About this task: Pull out every line below that contains the word "Cellar".

Exercise material:

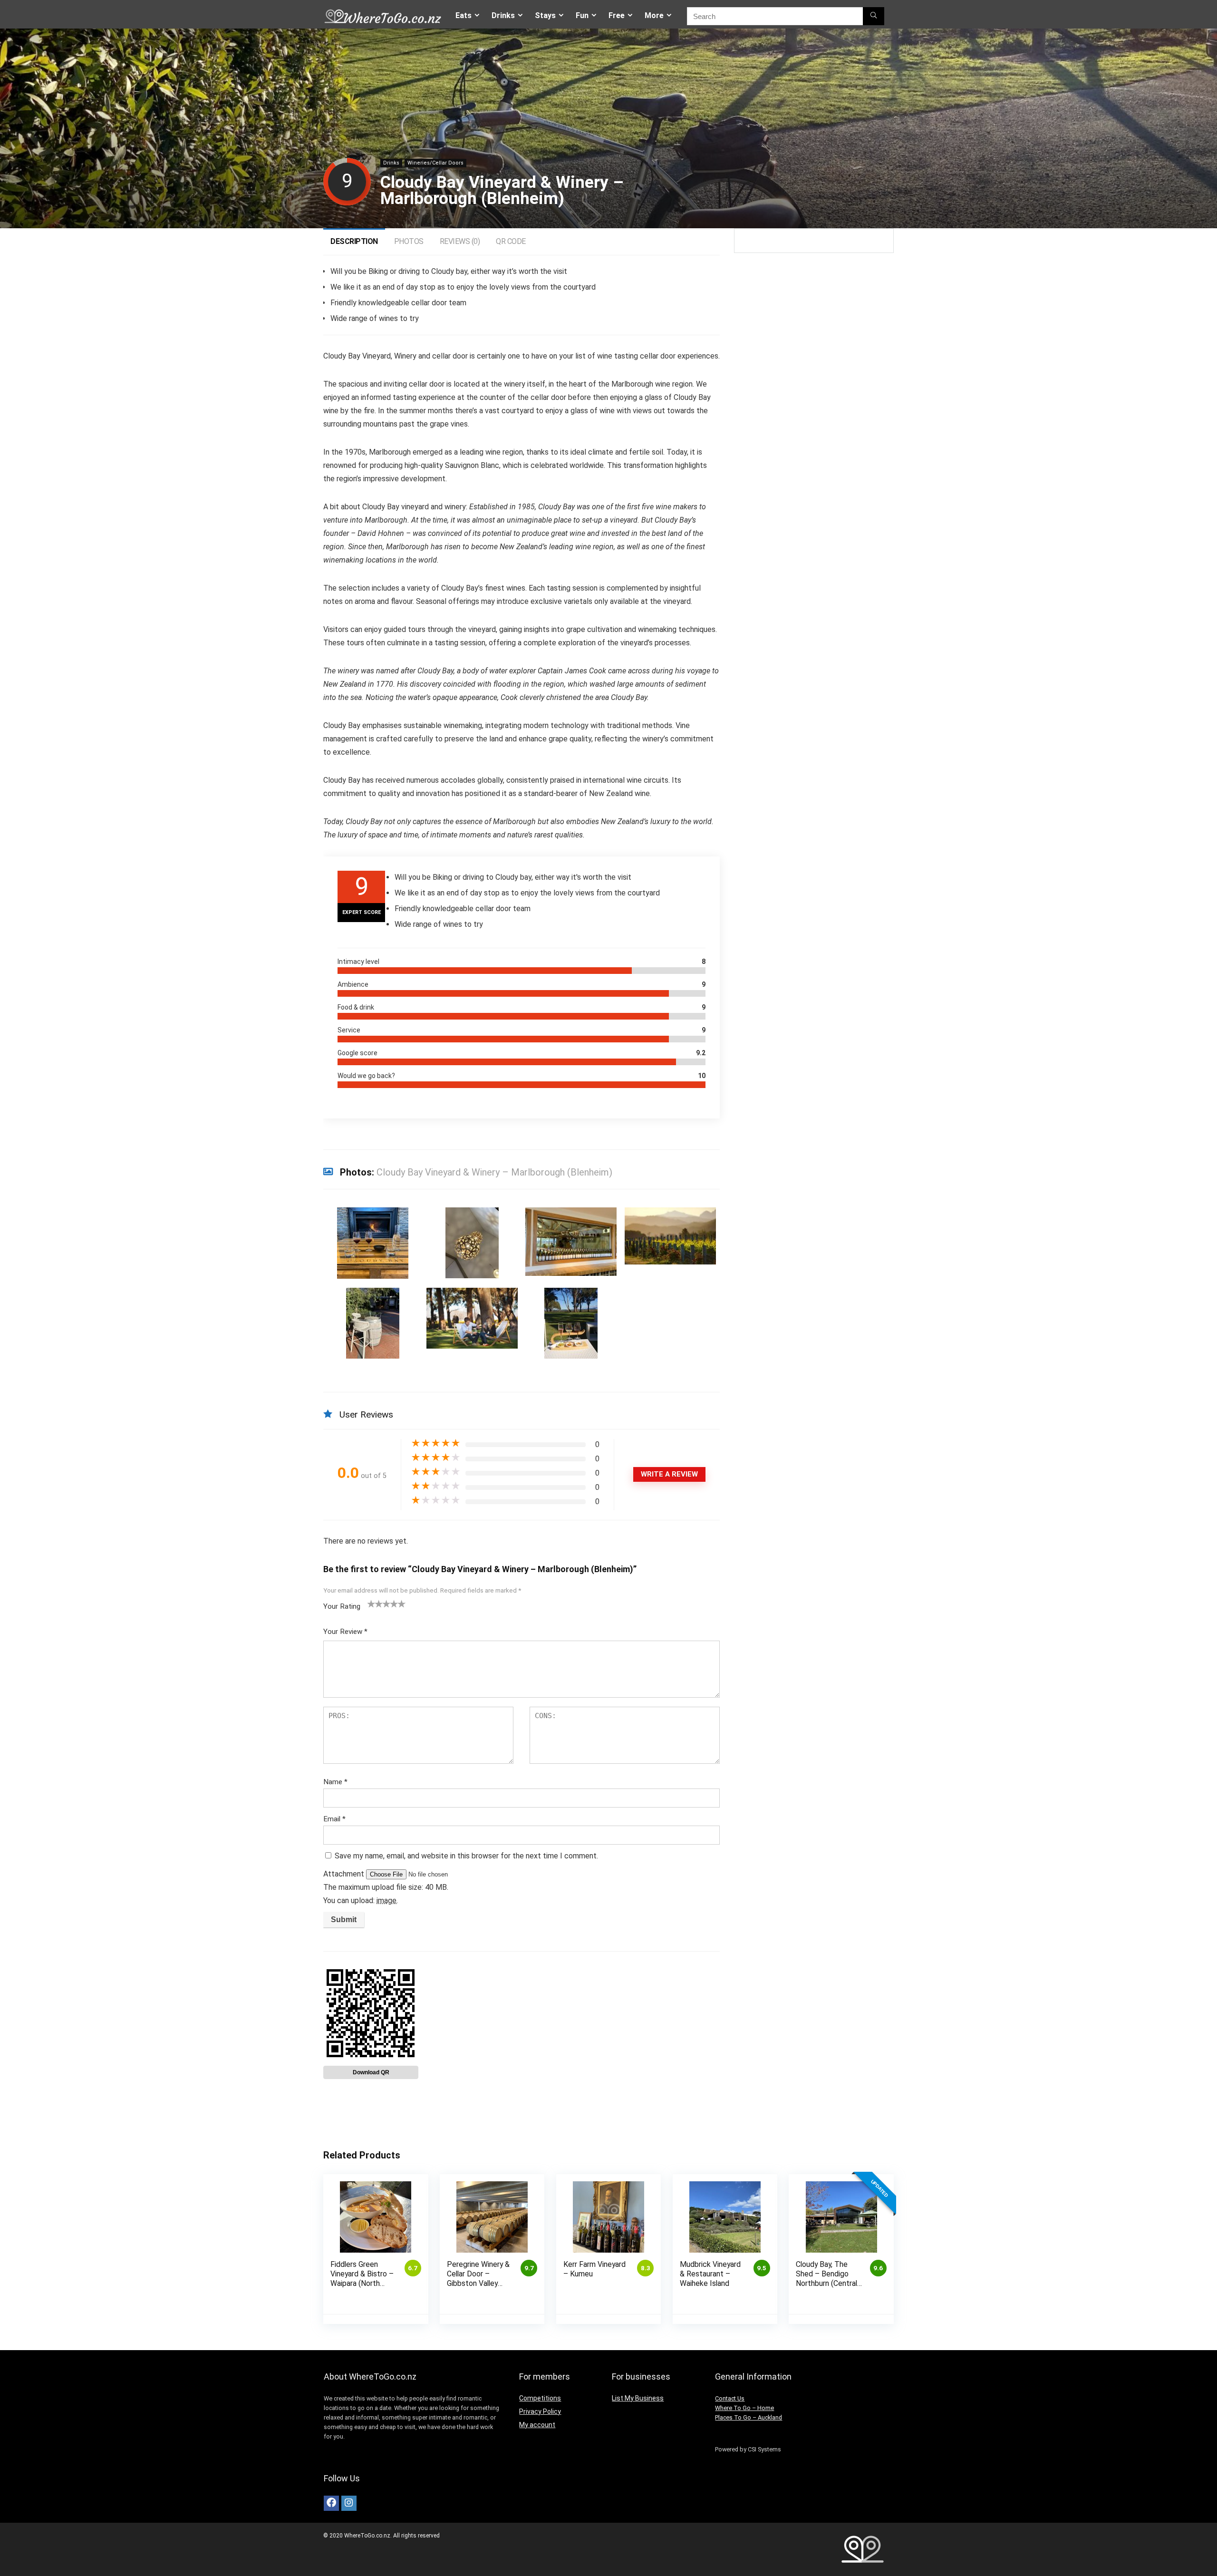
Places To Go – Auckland (748, 2417)
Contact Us (729, 2398)
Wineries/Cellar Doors (435, 163)
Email (334, 1819)
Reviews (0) (460, 241)
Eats (463, 15)
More (654, 15)
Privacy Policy (540, 2411)
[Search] (873, 16)
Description (354, 241)
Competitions (540, 2398)
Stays (545, 15)
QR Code (511, 241)
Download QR (371, 2072)
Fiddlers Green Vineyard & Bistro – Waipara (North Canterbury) (362, 2278)
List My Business (638, 2398)
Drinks (503, 15)
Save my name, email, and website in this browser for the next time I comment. (466, 1855)
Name (335, 1782)
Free (616, 15)
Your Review (345, 1631)
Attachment (344, 1873)
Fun (582, 15)
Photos (409, 241)
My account (537, 2425)
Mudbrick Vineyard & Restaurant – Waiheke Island (710, 2274)
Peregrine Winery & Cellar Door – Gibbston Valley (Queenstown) (478, 2278)
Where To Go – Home (744, 2407)
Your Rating (341, 1606)
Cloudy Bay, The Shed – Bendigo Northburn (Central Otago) (826, 2278)
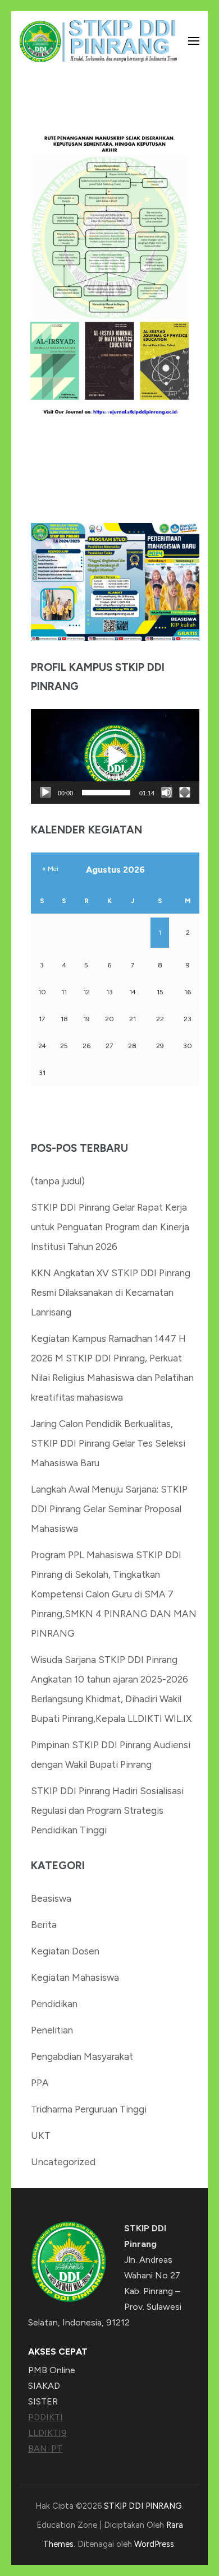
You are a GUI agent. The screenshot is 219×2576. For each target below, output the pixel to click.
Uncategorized (63, 2161)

Answer to this exercise:
Wineries/Cellar Doors (435, 163)
Peregrine Winery & Cellar Door – Gibbston Valley (Queenstown) (478, 2278)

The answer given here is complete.